Inicio / Historico

Obstáculos en la Universidad

Obstáculos en la Universidad

El Defensor del Pueblo andaluz advierte en su último informe de la necesidad de completar la accesibilidad de los 336 discapacitados que estudian en la UGR · Las principales barreras son «normativas, organizativas o de infraestructuras»

Entrar en la facultad, tomar un café entre clases, ir a la biblioteca o simplemente ir al servicio puede ser una tarea titánica para más de 300 estudiantes de la Universidad de Granada (UGR). Han pasado 16 años desde que se aprobó el decreto 72/1992 en el que se exigía a los centros docentes una progresiva adaptación de sus edificios públicos y todavía están los deberes por hacer en Granada.

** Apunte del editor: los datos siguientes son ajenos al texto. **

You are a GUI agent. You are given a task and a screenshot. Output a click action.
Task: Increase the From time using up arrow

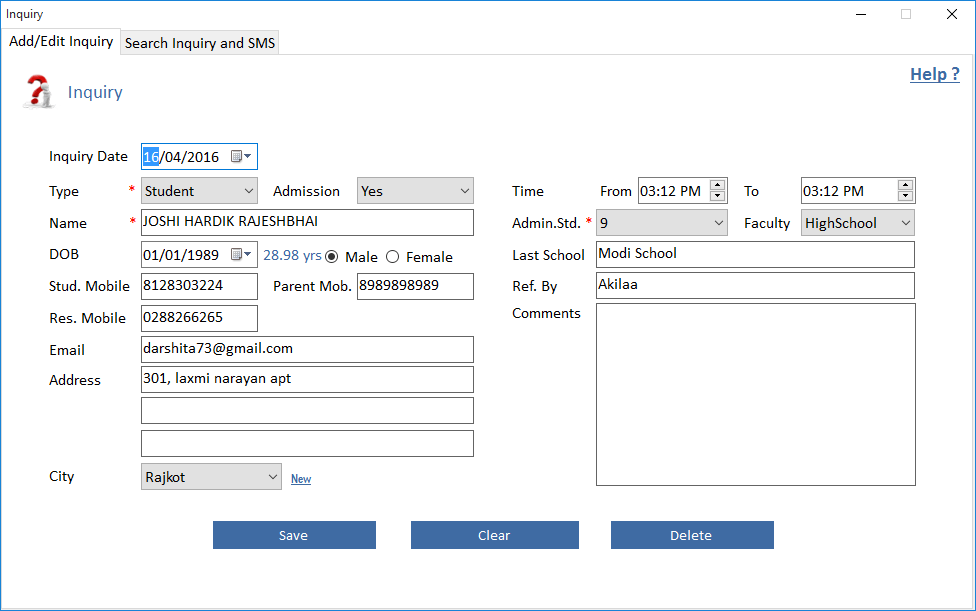click(717, 185)
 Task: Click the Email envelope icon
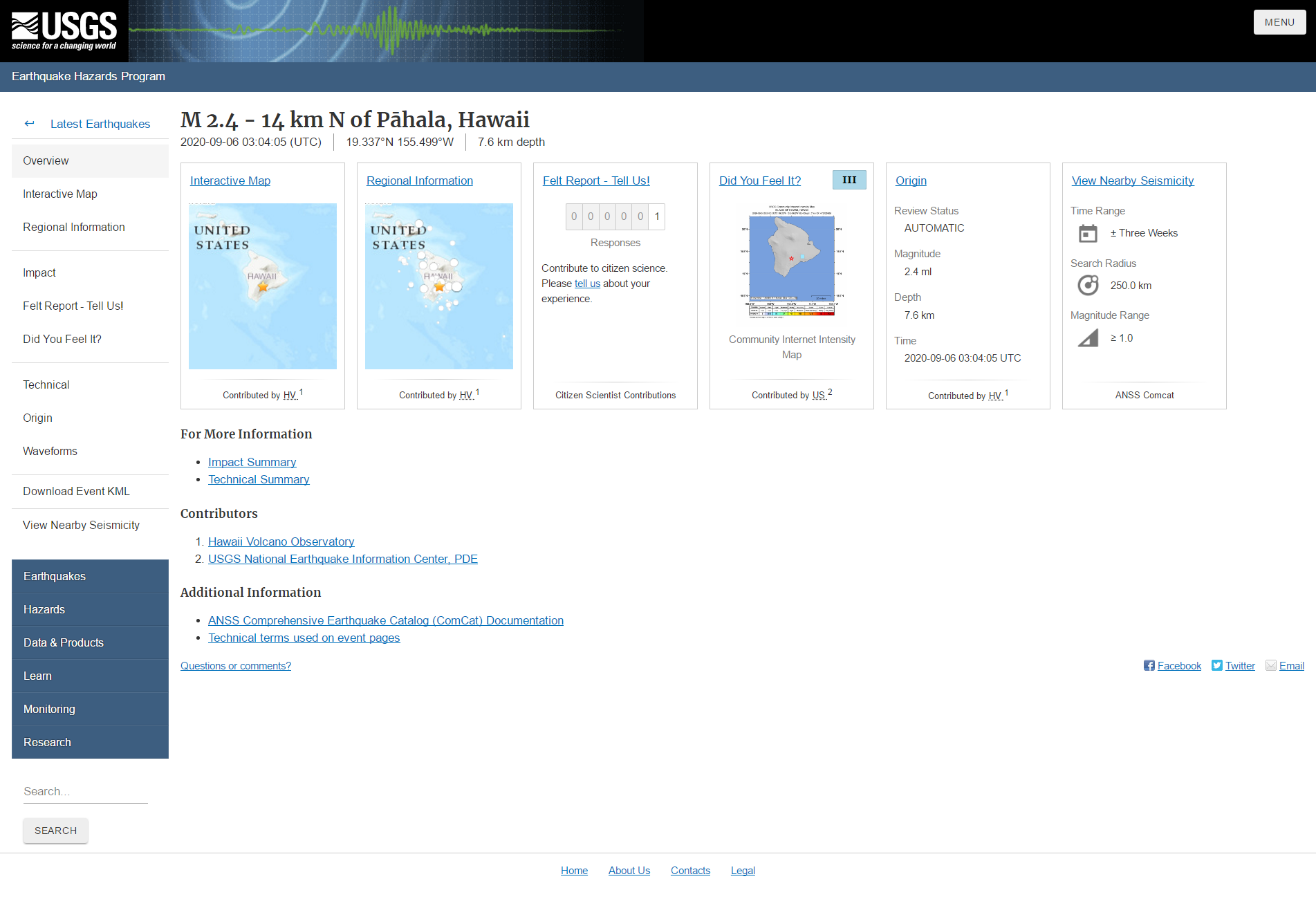click(1270, 665)
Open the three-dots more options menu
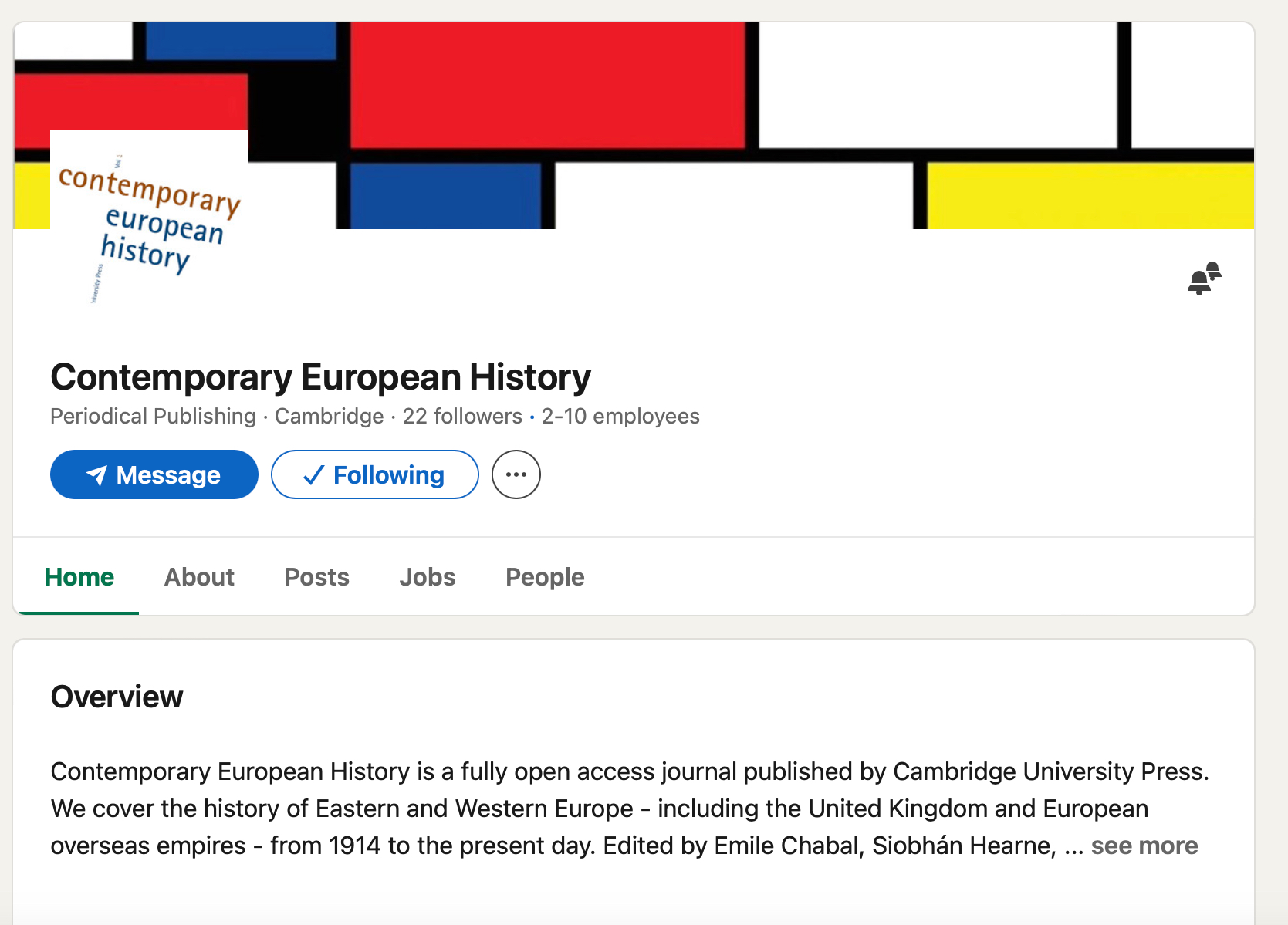The width and height of the screenshot is (1288, 925). tap(516, 474)
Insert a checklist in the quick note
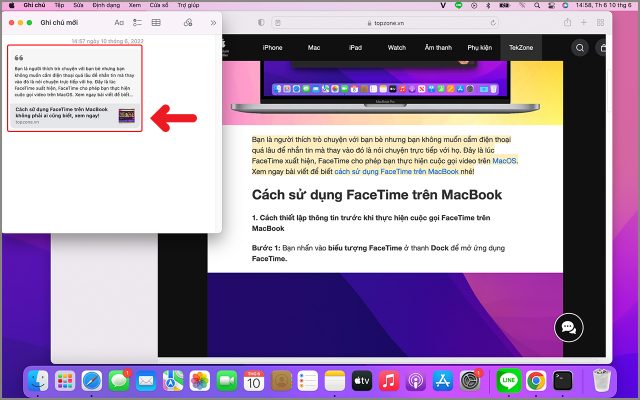Viewport: 640px width, 400px height. [x=137, y=21]
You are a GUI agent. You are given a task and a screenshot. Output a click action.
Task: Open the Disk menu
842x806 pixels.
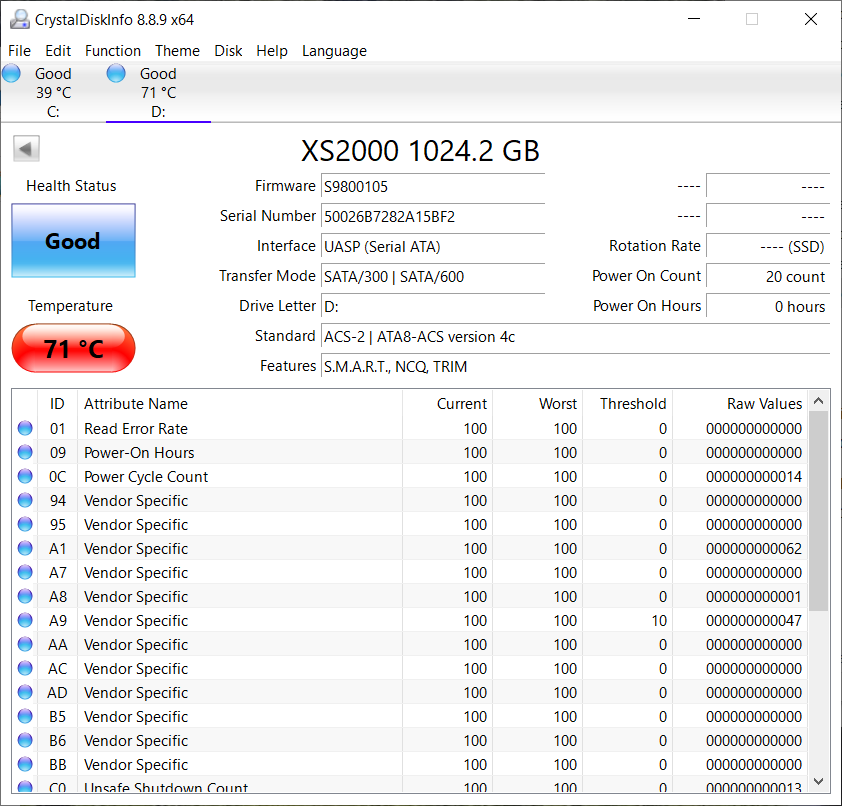pos(228,51)
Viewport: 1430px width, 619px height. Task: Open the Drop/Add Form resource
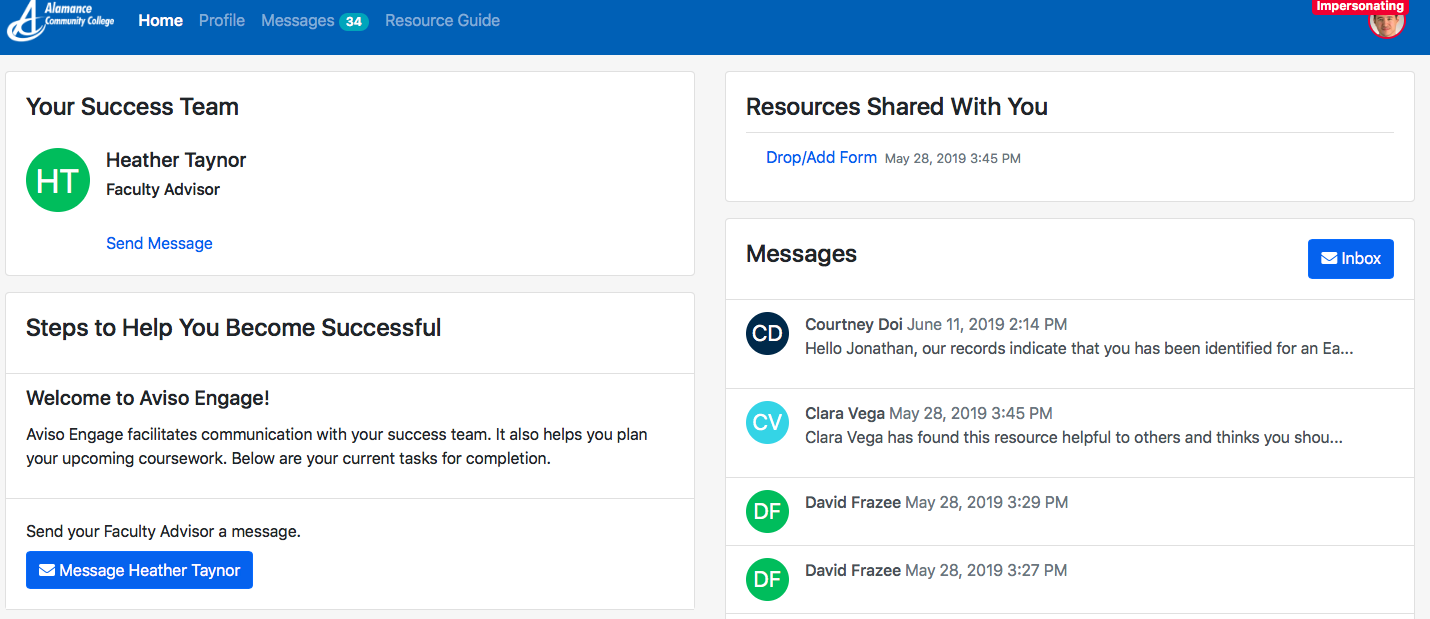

El último informe que ha publicado el Defensor del Pueblo andaluz, José Chamizo, llamado Universidades y Discapacidad, concluye que hoy en día los universitarios que sufren alguna discapacidad cuentan con mejores medios que sus antecesores, pero todavía se enfrentan a muchas barreras que «comportan auténticos incumplimientos de la legislación vigente en materia de derechos de este colectivo».

El pasado curso fueron 336 los alumnos discapacitados que estudiaron en algún centro de la UGR, mayoritariamente hombres (172), en edades comprendidas entre 18 y 22 años (89), con una discapacidad física (181), y estudiantes de Ciencias de la Educación (39), según los datos proporcionados por la Oficina de Asistencia Social dependiente del Vicerrectorado de Estudiantes.

El estudio del Defensor del Pueblo concluye que en la UGR «existe una buena accesibilidad de entornos, aularios y espacios docentes e instalaciones complementarias, a excepción de los señalados como negativos por los propios centros».

Esos puntos negros están localizados principalmente en Ciencias de la Actividad Física y el Deporte, que carece de un acceso adaptado en el Salón de Grados; Documentación, con una difícil accesibilidad de su entorno; Medicina, que no cuenta con una vía adaptada a la cafetería; y Derecho, que tiene un entorno difícil y no permite a los discapacitados entrar en la cafetería o en la secretaría.

Aunque la mayor denuncia que recibe la institución superior granadina no está en las barreras arquitectónicas, sino en la adaptación de sus estudios a cualquiera de las discapacidades detectadas: física, auditiva, visual o psíquica. «Salvo algunos casos puntuales, la mayoría de las veces no se contemplan», apunta el informe hecho público a principios de enero. En este apartado destaca la Facultad de Bellas Artes, que sólo cuenta con megafonía; Ciencias del Trabajo y Ciencias de la Salud, que únicamente adaptan los exámenes; y Económicas y Empresariales, Filosofía y Letras, Medicina, Odontología y Arquitectura, que no consideran necesaria esta medida. Es un ejemplo a seguir la Facultad de Derecho y, en cierta forma, Ciencias de la Educación, Documentación y Ciencias de la Actividad Física y el Deporte.

Otro de los aspectos valorados en el análisis son los servicios específicos para la atención del alumnado con discapacidad, entre los que se citan los servicios de apoyo y los órganos de evaluación, planificación o seguimiento. Ni Ciencias del Trabajo, ni Medicina, ni Odontología, ni Ciencias de la Salud, ni Filosofía y Letras cuentan con alguno de estos servicios. Esta última además destaca por carecer de una de las medidas más secundadas: los cupos de reserva para discapacitados. El propio Chamizo ha dicho que los principales obstáculos a los que se enfrenta este sector de la sociedad son de carácter «normativo, organizativo o de infraestructuras». Eso sí, «todos los alumnos de la Universidad de Granada obtienen exención de tasas y cupos de reservas, de acuerdo con su normativa interna».